おまけに、ひっきりなしにご近所の厄介ごとが持ち込まれる。檀家の娘から交際してもいないのに婚約者にさせられたり、ゴミ屋敷になりかかっている老女の家の相談を持ちかけられたり、あるいは分裂しかかっている檀家会の名簿作りに気を揉んだり……。
僧侶の端くれとして、寺の守護者として、照月は解決に向き合わざるを得ない。だが、巻き込まれてしかたなく降りかかる火の粉を払っていた照月が、自ら提案し、主体的に動くようになっていく変化には、胸を熱くさせるものがある。
五つある章はどれも、「ビネガーと煩悩」「フルーツと正見」など、食べ物と仏教用語が組み合わさったタイトルになっている。加えて、物語の中でも〈諸法無我〉〈色即是空〉〈無一物中無尽蔵〉など、仏教の教えが解決の糸口になる。悩める人たちの俗世の欲を削ぎ落とした照月が、遠山の金さんがいう決めぜりふ「これにて一件落着」の代わりに、「解脱」と独りごちるのはなんとも痛快。
コンクールで優勝するような腕自慢の料理人が給食調理員にやりがいを見出す、累計発行部数三十万部の「給食のおにいさん」シリーズや、食をめぐるコンプレックスを克服して一歩を踏み出す人たちの物語『キッチン・ブルー』など、遠藤彩見が描く世界には、「食べることは生きること」というスローガンがよく似合う。
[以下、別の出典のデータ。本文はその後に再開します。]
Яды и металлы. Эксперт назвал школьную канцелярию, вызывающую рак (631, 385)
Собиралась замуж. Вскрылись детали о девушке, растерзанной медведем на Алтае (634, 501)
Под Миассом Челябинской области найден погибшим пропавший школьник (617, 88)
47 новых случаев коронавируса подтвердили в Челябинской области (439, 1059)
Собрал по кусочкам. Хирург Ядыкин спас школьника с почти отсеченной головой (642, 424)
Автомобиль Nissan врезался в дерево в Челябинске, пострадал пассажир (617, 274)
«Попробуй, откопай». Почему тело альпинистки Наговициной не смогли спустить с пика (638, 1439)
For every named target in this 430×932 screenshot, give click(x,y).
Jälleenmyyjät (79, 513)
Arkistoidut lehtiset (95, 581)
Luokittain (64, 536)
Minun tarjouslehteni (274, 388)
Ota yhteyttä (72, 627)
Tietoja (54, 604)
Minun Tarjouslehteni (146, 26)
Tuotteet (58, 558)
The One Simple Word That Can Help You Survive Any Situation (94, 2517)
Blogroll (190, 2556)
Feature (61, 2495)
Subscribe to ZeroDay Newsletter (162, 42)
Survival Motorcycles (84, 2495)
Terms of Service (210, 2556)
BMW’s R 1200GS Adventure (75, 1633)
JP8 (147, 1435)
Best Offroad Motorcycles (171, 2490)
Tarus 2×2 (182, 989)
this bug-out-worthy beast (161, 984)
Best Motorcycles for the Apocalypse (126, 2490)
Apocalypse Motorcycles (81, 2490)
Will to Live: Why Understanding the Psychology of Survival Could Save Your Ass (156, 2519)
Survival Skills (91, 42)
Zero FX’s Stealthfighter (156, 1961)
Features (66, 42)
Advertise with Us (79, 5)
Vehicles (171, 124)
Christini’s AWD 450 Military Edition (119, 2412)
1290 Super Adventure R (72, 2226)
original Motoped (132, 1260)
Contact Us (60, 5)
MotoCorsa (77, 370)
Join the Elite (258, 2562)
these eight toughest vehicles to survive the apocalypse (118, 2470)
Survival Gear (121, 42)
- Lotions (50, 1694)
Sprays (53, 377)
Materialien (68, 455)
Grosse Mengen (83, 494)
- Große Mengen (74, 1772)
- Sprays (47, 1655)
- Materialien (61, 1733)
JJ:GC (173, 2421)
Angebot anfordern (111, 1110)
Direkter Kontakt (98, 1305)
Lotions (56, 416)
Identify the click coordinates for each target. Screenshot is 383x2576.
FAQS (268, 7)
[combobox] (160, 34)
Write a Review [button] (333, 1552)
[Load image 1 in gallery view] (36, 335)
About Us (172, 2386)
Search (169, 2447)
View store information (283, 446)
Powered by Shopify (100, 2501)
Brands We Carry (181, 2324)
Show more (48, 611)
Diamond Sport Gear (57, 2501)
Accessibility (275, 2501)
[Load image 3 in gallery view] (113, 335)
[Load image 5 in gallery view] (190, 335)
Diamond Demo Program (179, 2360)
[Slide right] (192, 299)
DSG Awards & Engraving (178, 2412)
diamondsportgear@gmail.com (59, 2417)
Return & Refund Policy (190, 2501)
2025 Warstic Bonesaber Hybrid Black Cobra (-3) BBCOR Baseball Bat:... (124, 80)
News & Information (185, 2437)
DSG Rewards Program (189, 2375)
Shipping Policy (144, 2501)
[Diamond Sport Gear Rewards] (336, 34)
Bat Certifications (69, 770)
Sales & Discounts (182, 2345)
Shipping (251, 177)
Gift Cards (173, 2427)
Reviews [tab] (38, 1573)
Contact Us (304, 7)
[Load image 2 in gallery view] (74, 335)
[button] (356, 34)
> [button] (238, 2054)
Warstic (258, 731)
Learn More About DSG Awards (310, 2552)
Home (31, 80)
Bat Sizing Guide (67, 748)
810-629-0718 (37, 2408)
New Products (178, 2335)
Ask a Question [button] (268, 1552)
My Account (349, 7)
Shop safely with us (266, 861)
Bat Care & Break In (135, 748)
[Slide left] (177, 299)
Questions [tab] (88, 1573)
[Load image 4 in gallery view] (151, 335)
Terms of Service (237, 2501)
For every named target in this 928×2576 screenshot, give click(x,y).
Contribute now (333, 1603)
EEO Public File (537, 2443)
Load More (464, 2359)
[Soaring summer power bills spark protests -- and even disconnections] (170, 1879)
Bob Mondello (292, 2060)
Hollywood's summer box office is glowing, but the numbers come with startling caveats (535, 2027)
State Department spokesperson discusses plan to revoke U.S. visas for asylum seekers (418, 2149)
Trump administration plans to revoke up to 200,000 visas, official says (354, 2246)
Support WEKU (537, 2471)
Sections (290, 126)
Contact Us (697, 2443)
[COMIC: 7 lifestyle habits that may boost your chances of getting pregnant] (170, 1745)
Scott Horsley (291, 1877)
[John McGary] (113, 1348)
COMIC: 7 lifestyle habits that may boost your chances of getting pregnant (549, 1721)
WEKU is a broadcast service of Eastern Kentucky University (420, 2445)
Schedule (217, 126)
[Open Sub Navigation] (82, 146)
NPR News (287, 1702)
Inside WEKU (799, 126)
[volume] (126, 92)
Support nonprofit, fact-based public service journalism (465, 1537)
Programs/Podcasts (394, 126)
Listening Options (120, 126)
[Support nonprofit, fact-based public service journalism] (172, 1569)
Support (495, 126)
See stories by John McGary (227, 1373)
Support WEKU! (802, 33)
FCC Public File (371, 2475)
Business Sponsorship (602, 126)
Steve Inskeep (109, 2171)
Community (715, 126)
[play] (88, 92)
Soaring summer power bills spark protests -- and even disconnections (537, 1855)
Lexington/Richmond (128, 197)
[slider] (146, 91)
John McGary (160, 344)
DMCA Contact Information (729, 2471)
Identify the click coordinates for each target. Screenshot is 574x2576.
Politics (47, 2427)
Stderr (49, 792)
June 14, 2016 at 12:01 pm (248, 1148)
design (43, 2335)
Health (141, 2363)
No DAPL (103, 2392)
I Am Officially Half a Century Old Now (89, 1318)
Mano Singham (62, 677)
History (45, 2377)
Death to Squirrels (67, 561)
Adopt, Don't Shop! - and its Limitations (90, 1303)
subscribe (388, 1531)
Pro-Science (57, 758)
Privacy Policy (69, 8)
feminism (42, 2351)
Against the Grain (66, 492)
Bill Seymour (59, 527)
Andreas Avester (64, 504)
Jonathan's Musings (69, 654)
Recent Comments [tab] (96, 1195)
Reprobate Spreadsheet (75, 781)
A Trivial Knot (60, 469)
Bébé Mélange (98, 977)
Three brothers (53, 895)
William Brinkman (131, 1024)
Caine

『バー極楽』でも、「食」と「生」は分かちがたいものだと感じる場面は出てくるが、なにせ、主役たる照月は、食の煩悩を消し去った絶食系男子。登場する美味しそうな食べ物にも最初は見向きもしない。それでも無気力だった彼が前向きに生きる力を得るにつれ、食べるひとときを大切に思うようになっていく変化が好もしい。照月だけでなく、登場人物が右往左往しながらも自分の使命を見出し輝き始める〝成長小説〟の魅力が全開だ。
しかし、本を閉じても、いくつかの謎は放り投げられたままだ。テイ子とフミヨは姉妹と言っているがあやしいものだし、住職の妹で天眼自慢の叔母・明江が心配する、姉妹に寺の土地を乗っ取られるのではないかという疑惑も払拭できない。荒行に出かけた住職はどうしているのだろう。色欲は消したはずの照月だが、ときどき胸に灯るフミヨへの淡い気持ちはどうなっていくのだろう。
登場人物がみな、本当のご近所さんのように身近に感じられるからこそ、気になってしかたがない。著者はぜひ続編を書いて、読者を安心させて(喜ばせて)ください。